You set the climate footprint when you buy a car, drive a car, use electricity, fly, train, eat food, throw food, cook, cool food, buy a new fridge or redecorate the kitchen.

And at this end, we come to the main problem of any culture that requires things to be done: a requirement to get things done is raised above ethical considerations. You do not distinguish between doing – and doing good. Doing something is not always the best. Our rush to do things not only goes beyond our health. It goes out over the globe. The mechanisms behind man-made climate change can be simplified down to one sentence: All human action creates CO2. You set the climate footprint when you buy a car, drive a car, use electricity, fly, train, eat food, throw food, cook, cool food, buy a new fridge or redecorate the kitchen. Even before you reach the store, the new kitchen decor is made and the footprint set. This is the case with all furniture, bathrooms, floors and lamps. All the clothes in your wardrobe. All of constantly new electronics. Every time you do something that involves shopping and throwing, it costs the globe dearly. Still, this is something we are encouraged to do on a daily basis through advertising in all public spaces – a perversity that is normalized by repeating the message. Many of our contemporary problems are the direct result of the fact that, in the world's richest countries, we must do something about death and life all the time. We makes us to death. There is no visible logic behind which tasks have status. We do not necessarily build neither the culture nor the country. There is no ethics or aesthetic quality that characterizes what is right do always. We just have to do, enough. The only systematic rule is that the doings of the rulers become the doings of the rulers. If the elite say jump, then we jump others.
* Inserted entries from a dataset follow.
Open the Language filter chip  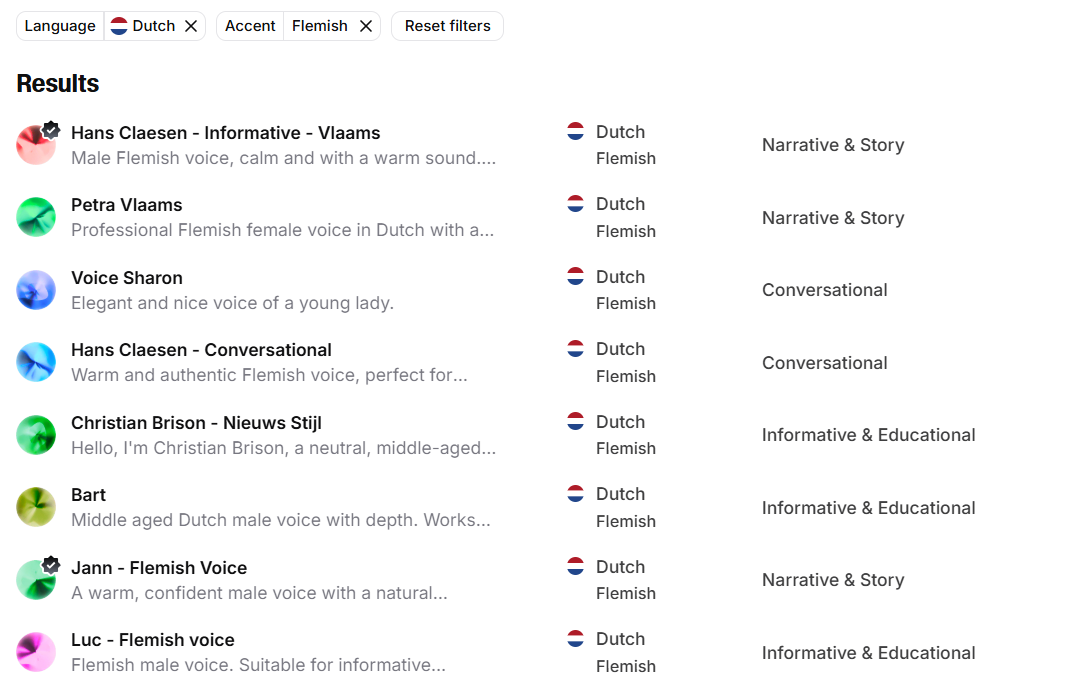[x=60, y=26]
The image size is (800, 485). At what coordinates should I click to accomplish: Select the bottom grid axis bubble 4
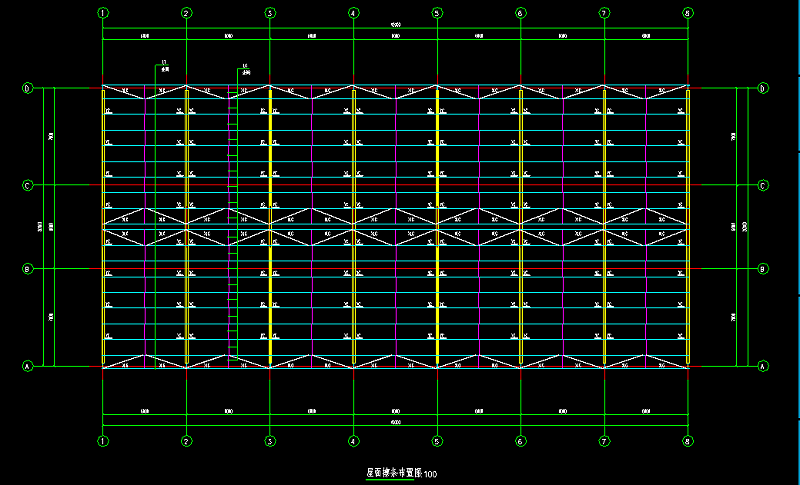(x=353, y=440)
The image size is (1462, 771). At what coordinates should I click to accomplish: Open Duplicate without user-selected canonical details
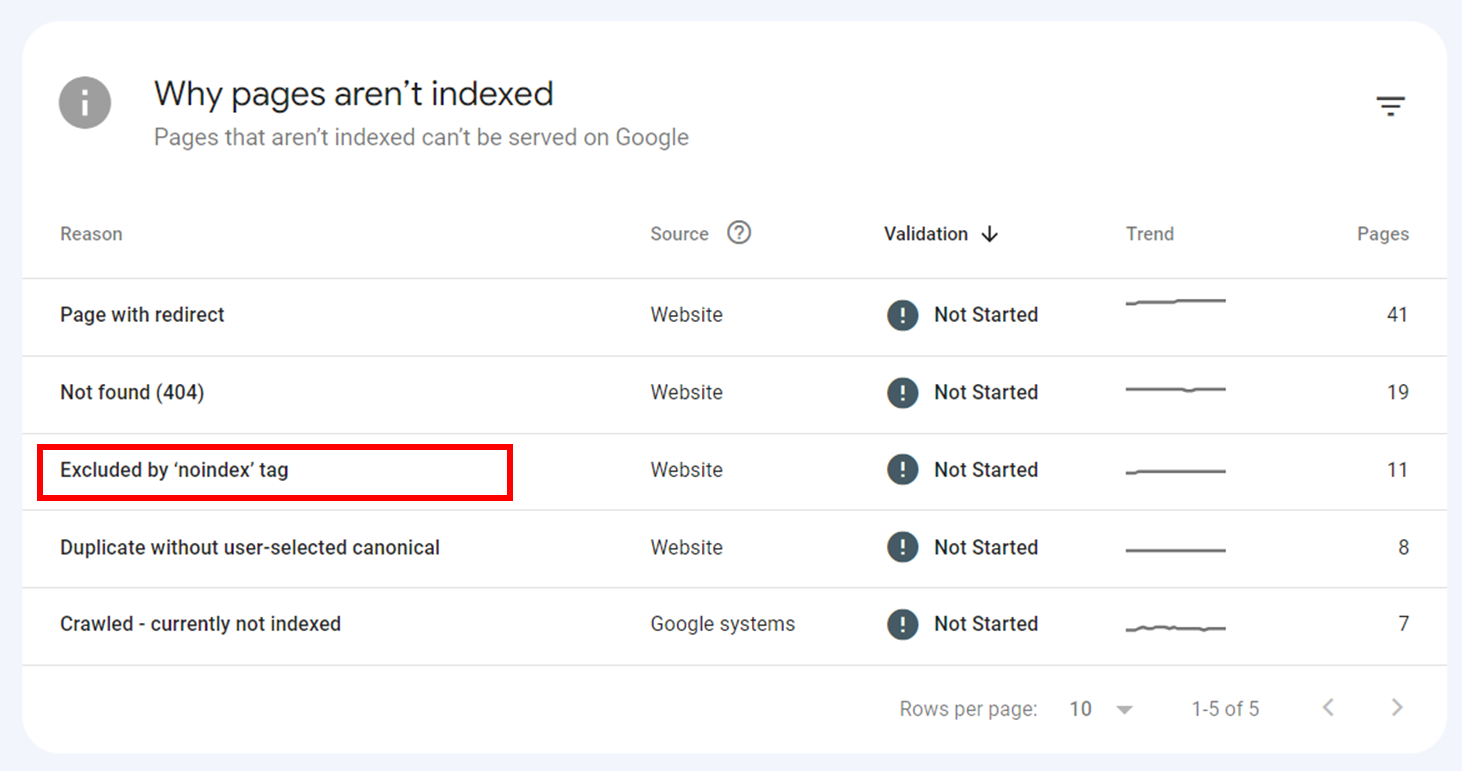coord(250,547)
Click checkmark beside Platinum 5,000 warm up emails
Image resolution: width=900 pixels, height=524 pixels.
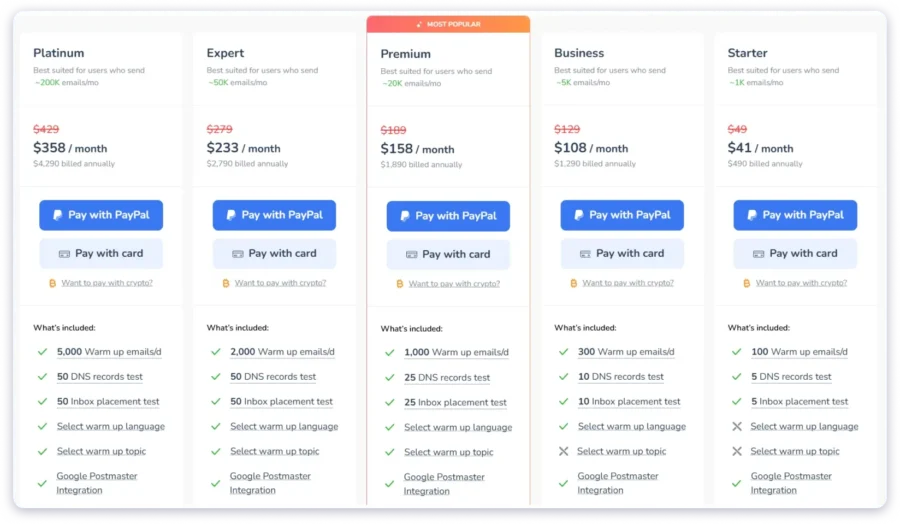(x=42, y=352)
If so down the cliff. The most subversive thing you can do now is sit down and do nothing! If you have to do something on dead life, do something with no other goal than to feel good. Go for a walk, talk to a friend, listen to music, water flowers. You have a brain full of memories that can be recalled. You have a fantasy that can tell you things beyond your daily life, fantasies that you do not have to do anything about. Your life is 100 percent complete in itself, even when you do absolutely nothing.